「豊かな食文化を未来に繋ぐ」
使命感から生まれた「世界初」
近畿大学水産研究所がこうした研究に邁進してきた背景には、日本の食糧問題や水産資源の将来への強い懸念があります。かつて「お魚大国」と呼ばれた日本でも、乱獲や海洋環境の変化により、漁獲量はピーク時の3分の1にまで落ち込みました。食料自給率の低下や、世界的な水産物需要の高まりによる価格高騰リスクも無視できません。
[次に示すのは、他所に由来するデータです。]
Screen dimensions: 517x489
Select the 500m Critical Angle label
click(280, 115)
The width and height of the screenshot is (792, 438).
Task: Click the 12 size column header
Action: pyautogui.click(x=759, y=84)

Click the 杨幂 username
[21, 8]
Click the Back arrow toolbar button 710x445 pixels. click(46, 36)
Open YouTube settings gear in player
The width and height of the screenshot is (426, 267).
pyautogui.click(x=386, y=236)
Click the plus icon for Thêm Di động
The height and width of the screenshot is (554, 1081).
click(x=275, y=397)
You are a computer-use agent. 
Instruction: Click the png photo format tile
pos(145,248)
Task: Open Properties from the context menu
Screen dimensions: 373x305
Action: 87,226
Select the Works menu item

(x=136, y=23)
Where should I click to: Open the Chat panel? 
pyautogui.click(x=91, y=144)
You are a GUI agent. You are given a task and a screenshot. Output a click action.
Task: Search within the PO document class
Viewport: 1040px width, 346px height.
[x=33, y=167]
こうした状況の中で、「豊かな食文化を未来に繋ぐ」という強い使命感のもと、天然に頼らずとも、持続可能で高品質な魚を安定的に提供する技術の確立を目指し、いくつもの「世界初」を生み出してきました。ヒラメの人工ふ化による種苗生産(1965年)や、クロマグロの完全養殖(2002年)はその代表的な例です。
さらに、環境に配慮した養殖法の研究にも取り組み、天然資源の枯渇を防ぎ、高級魚を安定的に供給するため、「完全養殖」の研究に取り組んできました。従来の養殖は、「天然種苗」と呼ばれる天然の稚魚を海から捕獲して育てる方法が主流でした。それに対して「完全養殖」は、人工ふ化した仔魚を親魚まで育て、その親魚から採卵し、稚魚まで育てた「人工種苗」を使って養殖するものです。人工ふ化で育てた親魚から次の世代を生み出すサイクルであり、その稚魚を導入することで天然資源に依存しない持続可能な養殖が可能となります。